## Stated problem
Copy out the records verbatim, beginning with the line that contains "This screenshot has width=219, height=379." and continuing through the line that contains "will tap(423, 280).", with both of those lines included.

[Item-finding records]

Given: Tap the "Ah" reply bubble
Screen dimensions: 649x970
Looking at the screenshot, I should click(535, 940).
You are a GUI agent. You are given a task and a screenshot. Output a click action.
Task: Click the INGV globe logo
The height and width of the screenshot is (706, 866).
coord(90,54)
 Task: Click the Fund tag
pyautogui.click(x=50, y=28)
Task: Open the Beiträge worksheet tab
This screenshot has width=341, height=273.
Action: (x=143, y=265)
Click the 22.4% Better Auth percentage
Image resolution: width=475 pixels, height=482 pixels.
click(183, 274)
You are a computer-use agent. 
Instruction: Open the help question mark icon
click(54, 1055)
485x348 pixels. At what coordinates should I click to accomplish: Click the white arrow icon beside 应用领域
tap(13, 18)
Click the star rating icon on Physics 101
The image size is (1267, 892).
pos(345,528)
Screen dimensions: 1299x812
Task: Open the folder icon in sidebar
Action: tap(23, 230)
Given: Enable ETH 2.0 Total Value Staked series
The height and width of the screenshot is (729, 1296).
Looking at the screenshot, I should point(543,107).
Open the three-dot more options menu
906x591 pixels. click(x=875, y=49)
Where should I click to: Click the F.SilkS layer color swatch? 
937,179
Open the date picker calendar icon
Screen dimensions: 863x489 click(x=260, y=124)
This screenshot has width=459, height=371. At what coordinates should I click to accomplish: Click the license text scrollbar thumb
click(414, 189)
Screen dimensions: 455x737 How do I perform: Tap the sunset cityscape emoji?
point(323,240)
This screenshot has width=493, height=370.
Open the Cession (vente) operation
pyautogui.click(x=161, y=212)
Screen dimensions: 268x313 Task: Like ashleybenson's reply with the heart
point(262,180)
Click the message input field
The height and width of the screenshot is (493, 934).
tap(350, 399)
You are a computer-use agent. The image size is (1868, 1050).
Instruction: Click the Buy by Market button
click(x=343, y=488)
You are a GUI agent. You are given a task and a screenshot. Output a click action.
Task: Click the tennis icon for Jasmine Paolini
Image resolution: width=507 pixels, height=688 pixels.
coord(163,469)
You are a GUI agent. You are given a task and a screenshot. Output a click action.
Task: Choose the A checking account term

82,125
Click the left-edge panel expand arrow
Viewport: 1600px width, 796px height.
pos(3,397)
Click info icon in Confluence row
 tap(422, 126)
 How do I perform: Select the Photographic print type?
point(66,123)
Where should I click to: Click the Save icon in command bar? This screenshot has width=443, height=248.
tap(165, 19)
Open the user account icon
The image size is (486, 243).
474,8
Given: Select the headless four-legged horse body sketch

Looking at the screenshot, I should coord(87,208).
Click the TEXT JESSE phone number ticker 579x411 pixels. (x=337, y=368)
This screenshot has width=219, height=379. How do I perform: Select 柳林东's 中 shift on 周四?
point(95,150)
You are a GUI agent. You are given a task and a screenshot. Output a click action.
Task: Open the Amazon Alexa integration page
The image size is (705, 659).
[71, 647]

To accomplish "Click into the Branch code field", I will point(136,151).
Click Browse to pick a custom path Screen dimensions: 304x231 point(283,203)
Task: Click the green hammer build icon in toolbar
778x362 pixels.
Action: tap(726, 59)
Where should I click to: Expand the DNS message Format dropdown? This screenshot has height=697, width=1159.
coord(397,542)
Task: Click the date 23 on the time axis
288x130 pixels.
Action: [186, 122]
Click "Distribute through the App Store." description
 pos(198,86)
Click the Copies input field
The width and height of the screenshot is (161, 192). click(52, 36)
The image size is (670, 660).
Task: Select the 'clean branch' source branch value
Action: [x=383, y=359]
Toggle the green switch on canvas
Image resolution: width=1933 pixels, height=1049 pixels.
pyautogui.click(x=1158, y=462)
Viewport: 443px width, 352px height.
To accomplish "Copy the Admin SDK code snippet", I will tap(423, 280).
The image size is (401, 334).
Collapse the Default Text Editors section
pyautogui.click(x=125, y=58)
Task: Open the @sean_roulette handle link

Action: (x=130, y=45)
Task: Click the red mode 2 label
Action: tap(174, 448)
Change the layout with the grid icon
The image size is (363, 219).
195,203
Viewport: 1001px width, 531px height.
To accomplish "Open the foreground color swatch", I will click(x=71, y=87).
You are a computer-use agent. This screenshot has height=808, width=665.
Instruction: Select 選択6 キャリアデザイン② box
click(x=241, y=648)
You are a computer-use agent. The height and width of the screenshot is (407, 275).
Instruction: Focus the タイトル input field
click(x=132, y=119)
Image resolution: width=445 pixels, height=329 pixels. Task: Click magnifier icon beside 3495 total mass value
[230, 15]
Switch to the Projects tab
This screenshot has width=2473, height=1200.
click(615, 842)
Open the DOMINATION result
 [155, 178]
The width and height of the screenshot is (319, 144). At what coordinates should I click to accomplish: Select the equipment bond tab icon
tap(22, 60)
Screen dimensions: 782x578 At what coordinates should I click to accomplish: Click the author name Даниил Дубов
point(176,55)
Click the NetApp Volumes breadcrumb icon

## Response to the exercise
This screenshot has width=219, height=379. How do I perform: Select 柳林东's 中 shift on 周四?
point(95,150)
You are a GUI agent. You are given a task and a screenshot. Output a click action.
Task: Open the Amazon Alexa integration page
The image size is (705, 659).
[71, 647]

To accomplish "Click into the Branch code field", I will point(136,151).
Click Browse to pick a custom path Screen dimensions: 304x231 point(283,203)
Task: Click the green hammer build icon in toolbar
778x362 pixels.
Action: tap(726, 59)
Where should I click to: Expand the DNS message Format dropdown? This screenshot has height=697, width=1159.
coord(397,542)
Task: Click the date 23 on the time axis
288x130 pixels.
Action: [186, 122]
Click "Distribute through the App Store." description
 pos(198,86)
Click the Copies input field
The width and height of the screenshot is (161, 192). click(52, 36)
The image size is (670, 660).
Task: Select the 'clean branch' source branch value
Action: [x=383, y=359]
Toggle the green switch on canvas
Image resolution: width=1933 pixels, height=1049 pixels.
pyautogui.click(x=1158, y=462)
Viewport: 443px width, 352px height.
To accomplish "Copy the Admin SDK code snippet", I will tap(423, 280).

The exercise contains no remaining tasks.